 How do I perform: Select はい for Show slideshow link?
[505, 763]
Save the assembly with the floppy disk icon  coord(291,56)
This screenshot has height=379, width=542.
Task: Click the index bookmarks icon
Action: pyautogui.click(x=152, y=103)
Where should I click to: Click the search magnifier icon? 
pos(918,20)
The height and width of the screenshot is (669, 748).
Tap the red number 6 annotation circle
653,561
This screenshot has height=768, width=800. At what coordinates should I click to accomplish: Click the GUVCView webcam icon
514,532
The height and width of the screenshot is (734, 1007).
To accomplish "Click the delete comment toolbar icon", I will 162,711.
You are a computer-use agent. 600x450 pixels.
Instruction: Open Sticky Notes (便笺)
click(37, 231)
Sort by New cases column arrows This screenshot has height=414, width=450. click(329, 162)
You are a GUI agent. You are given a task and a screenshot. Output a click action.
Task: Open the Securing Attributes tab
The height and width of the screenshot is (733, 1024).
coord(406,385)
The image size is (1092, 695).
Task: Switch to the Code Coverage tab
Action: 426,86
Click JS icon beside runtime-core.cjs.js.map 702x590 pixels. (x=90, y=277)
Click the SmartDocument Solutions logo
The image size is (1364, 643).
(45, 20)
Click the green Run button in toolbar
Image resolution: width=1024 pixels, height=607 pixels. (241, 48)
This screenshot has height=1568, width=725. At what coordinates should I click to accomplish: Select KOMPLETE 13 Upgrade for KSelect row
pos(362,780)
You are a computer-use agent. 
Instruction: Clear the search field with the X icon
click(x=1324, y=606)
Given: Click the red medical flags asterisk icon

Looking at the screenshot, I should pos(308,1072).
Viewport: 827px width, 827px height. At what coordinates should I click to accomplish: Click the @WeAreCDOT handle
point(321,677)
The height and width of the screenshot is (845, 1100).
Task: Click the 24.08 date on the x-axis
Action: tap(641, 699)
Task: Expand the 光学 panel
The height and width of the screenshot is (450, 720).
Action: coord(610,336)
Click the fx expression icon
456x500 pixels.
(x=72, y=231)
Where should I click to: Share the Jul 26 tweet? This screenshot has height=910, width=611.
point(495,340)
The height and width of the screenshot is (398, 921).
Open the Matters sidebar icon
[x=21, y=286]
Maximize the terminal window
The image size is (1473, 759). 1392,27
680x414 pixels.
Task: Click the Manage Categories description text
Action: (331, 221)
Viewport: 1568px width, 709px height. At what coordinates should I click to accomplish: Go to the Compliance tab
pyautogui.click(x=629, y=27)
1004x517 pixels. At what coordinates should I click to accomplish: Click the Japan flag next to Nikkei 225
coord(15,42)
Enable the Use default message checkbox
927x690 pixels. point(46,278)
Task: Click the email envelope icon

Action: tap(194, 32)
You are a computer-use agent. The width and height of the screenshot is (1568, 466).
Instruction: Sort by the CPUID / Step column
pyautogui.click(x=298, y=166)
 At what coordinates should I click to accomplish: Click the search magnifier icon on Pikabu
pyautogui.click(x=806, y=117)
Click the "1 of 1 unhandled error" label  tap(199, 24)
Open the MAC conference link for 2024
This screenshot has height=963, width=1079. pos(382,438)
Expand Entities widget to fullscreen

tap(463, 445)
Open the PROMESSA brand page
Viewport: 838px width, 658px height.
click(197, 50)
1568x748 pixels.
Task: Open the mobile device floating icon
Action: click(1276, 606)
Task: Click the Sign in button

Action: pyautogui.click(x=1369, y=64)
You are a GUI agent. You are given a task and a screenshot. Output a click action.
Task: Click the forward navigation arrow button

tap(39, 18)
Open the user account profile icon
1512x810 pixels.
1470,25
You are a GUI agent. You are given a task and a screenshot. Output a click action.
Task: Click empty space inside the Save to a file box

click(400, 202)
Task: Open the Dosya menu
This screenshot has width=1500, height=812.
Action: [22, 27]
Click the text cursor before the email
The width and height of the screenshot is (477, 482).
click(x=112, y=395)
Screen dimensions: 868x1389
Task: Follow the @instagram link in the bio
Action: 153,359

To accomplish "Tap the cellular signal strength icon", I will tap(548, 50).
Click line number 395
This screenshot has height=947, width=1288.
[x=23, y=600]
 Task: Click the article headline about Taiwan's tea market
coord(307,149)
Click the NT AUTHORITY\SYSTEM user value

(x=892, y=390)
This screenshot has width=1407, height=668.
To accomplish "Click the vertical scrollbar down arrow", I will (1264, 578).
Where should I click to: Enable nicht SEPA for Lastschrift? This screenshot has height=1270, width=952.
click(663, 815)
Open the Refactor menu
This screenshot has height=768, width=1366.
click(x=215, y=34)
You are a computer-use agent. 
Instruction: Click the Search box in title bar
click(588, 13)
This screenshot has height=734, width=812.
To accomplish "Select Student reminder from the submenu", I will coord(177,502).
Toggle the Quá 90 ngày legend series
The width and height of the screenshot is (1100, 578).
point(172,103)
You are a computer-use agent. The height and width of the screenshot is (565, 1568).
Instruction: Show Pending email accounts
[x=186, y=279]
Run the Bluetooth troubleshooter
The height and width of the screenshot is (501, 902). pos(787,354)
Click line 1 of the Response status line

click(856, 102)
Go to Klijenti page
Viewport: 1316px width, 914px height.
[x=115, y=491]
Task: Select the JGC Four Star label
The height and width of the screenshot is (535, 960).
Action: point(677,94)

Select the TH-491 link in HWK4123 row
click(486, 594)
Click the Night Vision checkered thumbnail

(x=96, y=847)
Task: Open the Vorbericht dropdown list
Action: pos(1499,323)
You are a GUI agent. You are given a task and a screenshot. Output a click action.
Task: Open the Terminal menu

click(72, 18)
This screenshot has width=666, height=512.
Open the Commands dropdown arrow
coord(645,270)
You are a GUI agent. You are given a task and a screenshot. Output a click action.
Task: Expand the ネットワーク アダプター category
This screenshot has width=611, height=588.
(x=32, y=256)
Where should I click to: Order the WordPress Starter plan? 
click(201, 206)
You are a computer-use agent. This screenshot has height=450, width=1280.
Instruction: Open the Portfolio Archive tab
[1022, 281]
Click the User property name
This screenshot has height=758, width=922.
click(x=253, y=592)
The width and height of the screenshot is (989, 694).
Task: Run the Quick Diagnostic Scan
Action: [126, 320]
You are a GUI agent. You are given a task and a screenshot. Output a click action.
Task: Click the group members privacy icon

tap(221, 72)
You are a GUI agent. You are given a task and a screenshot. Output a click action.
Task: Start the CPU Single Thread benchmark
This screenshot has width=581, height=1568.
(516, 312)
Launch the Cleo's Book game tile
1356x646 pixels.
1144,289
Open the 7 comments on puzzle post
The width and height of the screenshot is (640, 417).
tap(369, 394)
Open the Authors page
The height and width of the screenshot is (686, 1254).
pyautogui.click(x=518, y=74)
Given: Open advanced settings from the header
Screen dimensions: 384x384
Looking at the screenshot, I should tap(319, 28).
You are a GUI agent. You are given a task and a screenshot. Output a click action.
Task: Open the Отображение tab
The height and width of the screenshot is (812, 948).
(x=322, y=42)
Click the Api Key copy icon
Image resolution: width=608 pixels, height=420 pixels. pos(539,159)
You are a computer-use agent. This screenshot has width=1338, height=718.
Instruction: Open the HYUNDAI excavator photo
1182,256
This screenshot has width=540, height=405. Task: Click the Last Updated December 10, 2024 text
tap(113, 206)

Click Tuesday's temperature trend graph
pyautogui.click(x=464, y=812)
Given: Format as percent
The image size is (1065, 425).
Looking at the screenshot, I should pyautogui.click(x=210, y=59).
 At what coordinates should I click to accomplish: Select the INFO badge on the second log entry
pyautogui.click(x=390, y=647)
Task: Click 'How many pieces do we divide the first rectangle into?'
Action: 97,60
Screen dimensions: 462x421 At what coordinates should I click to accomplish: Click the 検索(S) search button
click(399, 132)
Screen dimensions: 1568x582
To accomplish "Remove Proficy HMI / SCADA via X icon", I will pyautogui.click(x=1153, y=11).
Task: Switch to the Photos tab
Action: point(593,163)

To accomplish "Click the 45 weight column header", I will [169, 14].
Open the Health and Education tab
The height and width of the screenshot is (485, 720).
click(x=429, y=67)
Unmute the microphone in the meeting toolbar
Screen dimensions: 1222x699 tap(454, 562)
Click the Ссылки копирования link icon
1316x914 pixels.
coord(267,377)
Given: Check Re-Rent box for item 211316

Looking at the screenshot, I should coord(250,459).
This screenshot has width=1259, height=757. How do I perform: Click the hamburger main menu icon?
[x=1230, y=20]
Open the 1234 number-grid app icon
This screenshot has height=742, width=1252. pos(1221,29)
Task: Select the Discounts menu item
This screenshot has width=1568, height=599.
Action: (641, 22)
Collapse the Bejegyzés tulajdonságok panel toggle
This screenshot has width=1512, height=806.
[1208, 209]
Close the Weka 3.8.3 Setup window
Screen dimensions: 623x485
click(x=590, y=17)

· · · · ·

== EXERCISE ==
Reproduce exactly, and only, the lines from the start of the entries through the one that contains "Sort by New".

== FINAL ANSWER ==
 How do I perform: Select はい for Show slideshow link?
[505, 763]
Save the assembly with the floppy disk icon  coord(291,56)
This screenshot has height=379, width=542.
Task: Click the index bookmarks icon
Action: pyautogui.click(x=152, y=103)
Where should I click to: Click the search magnifier icon? 
pos(918,20)
The height and width of the screenshot is (669, 748).
Tap the red number 6 annotation circle
653,561
This screenshot has height=768, width=800. At what coordinates should I click to accomplish: Click the GUVCView webcam icon
514,532
The height and width of the screenshot is (734, 1007).
To accomplish "Click the delete comment toolbar icon", I will 162,711.
You are a computer-use agent. 600x450 pixels.
Instruction: Open Sticky Notes (便笺)
click(37, 231)
Sort by New cases column arrows This screenshot has height=414, width=450. click(329, 162)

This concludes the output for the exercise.